19 mai 2022

Mini-capteur électrochimique

Mini-capteur

“Mini-capteur électrochimique”

Contact: Tjarda Roberts

Miniature electrochemical gas sensors are a new low-cost, low-power and highly portable method to quantify pollution in the atmosphere. These tiny sensors (cm-sized, see photo) originate from industry where they are used in e.g. alarm systems for toxic gas release. Working alongside sensor technology company Alphasense Ltd, we have developed new methods to apply these sensors more quantitatively to measure the abundance of different gases in the atmosphere.

Volcanoes are a perfect example of a strong gas emission source that cannot easily be reached using traditional instruments that are too heavy and too high-power, and that can only be partially characterised by remote sensing techniques or time-averaged gas-sampling followed by laboratory analysis. For this reason there is a growing interest in deploying portable instruments containing miniature gas sensors (called Multi-Gas or electronic nose) to characterise the emission composition.

Our miniature gas sensor research has (i) widened the range of volcanic gases that can be detected by Multi-Gas (to include SO2, H2S, CO, H2, HCl) and (ii) developed new data analysis methods to improve measurement accuracy. Specifically we show the need for algorithms that account for transient sensor response in order to avoid measurement error and bias.
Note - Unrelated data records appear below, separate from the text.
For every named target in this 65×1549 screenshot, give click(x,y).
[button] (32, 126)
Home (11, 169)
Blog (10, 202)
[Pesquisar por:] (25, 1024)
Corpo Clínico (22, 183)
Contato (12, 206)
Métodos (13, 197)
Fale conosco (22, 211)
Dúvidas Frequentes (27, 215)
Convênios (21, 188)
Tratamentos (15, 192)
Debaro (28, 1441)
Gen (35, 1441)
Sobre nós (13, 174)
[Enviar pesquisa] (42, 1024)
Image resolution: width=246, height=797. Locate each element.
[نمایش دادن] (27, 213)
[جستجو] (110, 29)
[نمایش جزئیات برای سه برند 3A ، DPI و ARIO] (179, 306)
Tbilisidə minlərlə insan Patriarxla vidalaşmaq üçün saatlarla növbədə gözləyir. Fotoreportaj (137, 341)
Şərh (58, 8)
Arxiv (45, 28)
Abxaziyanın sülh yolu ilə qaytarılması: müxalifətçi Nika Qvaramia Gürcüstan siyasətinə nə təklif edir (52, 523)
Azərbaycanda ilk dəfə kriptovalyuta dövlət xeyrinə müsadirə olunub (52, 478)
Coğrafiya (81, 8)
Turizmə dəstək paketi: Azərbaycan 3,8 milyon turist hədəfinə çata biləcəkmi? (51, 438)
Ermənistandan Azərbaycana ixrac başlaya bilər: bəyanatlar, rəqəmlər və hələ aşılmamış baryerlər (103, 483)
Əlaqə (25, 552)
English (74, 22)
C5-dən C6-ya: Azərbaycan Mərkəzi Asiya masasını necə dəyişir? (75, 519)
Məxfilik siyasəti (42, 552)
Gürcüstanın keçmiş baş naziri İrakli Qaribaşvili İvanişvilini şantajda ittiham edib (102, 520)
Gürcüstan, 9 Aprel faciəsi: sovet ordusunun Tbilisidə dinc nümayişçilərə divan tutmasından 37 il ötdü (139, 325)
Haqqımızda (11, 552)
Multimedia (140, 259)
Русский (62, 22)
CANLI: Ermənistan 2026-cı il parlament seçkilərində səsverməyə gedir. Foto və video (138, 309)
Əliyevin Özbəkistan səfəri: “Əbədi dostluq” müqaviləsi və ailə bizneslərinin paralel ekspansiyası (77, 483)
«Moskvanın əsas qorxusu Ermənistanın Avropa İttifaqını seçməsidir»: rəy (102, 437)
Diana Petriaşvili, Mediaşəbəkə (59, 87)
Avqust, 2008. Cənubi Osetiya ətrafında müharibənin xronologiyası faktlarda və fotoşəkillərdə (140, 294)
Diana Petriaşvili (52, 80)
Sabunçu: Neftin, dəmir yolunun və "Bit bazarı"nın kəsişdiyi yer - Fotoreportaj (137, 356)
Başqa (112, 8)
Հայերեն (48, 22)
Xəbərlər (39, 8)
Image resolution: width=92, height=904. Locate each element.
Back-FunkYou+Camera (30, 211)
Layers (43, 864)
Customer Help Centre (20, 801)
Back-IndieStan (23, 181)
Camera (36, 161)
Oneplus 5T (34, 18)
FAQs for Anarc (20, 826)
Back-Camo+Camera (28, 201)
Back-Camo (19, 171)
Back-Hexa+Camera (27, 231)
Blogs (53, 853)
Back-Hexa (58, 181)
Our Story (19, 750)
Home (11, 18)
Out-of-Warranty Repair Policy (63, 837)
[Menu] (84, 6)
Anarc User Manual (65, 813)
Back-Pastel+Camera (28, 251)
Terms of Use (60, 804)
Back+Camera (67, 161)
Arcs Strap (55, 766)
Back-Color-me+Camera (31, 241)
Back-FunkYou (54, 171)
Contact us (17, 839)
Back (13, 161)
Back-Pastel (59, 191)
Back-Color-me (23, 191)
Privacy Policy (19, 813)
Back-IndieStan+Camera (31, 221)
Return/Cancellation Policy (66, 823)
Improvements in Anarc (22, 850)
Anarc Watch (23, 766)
The observed gas ratios (e.g. H2S/SO2, HCl/SO2) are interpreted in terms of subsurface processes (magma state), and combined with remote sensing of SO2 gas flux to yield overall fluxes to the atmosphere. Science aims in volcanology include to continuously measure emissions from a range of volcanoes to interpret composition changes in terms of degassing processes (towards improved prediction of volcano eruption hazards). An important atmospheric science goal is to trace compositional changes as the plume disperses in order to evaluate and improve models of the plume chemistry to better assess the downwind plume impacts on atmospheric composition, climate, ecosystems.
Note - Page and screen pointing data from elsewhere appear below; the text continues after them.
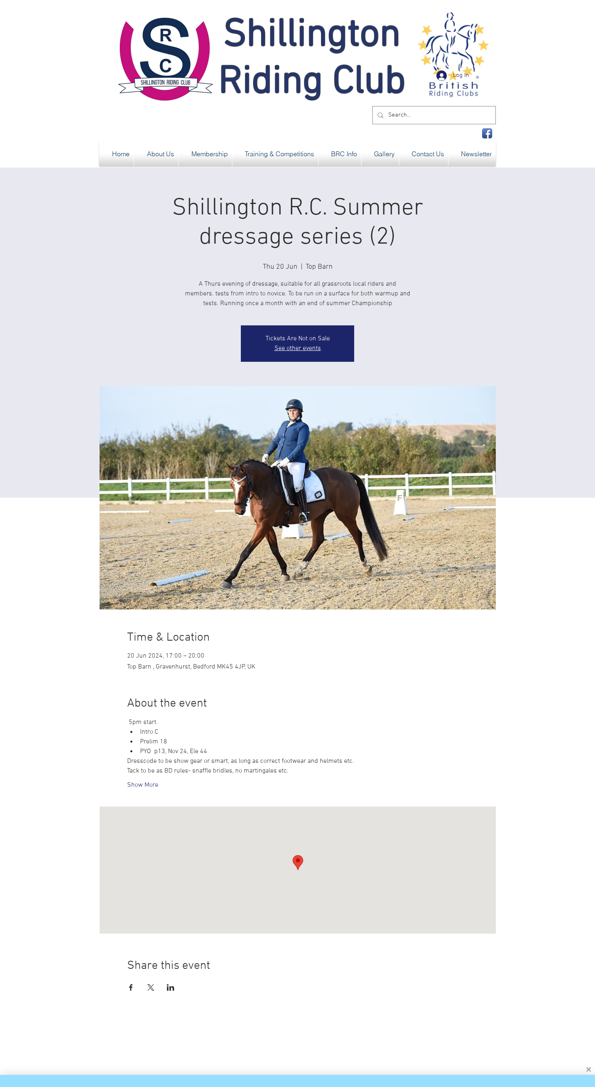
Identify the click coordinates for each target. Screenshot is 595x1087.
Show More (142, 785)
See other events (297, 348)
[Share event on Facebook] (131, 987)
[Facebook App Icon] (487, 133)
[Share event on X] (151, 987)
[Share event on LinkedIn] (170, 987)
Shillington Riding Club (312, 59)
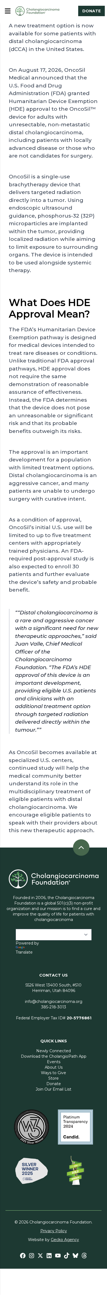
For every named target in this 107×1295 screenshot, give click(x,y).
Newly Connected (53, 1050)
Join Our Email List (53, 1089)
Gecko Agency (65, 1239)
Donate (53, 1083)
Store (53, 1078)
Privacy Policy (53, 1230)
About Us (54, 1067)
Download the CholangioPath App (53, 1056)
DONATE (91, 10)
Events (53, 1061)
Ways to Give (53, 1072)
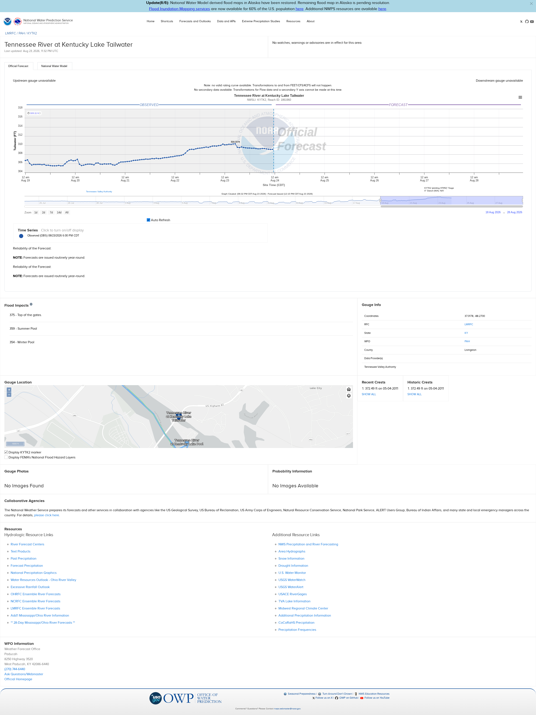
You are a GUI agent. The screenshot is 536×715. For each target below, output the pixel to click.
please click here (46, 515)
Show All (369, 394)
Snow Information (291, 559)
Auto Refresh (160, 220)
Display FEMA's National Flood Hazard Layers (41, 457)
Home (151, 21)
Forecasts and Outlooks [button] (195, 21)
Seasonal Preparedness (301, 694)
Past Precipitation (23, 559)
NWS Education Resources (373, 694)
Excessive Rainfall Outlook (30, 587)
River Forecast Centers (27, 544)
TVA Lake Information (294, 601)
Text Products (20, 552)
Our ongoing research aims to further characterise the sensors and to include deployments on balloon and drone platforms for plume spatial mapping, applied at volcanoes and other pollution sources. We also active in public outreach, using the sensors with students during schools visits.

References:

Roberts T. J., Saffell J. R., Dawson D. H., Oppenheimer C., Lurton T., Electrochemical sensors applied to pollution monitoring: measurement error and gas ratio bias – a volcano plume case study, Journal of Volcanology and Geothermal Research, 281, 85–96, DOI:10.1016/j.jvolgeores.2014.02.023, 2014c.

Roberts T.J., Braban C., Oppenheimer C., Martin R.S., Saffell J.R., Dawson D., Freshwater R.A., Griffiths, P.T., Jones R.L., ‘Electrochemical Sensing of Volcanic Plumes’, Chemical Geology, 332-333, 74–91, 2012.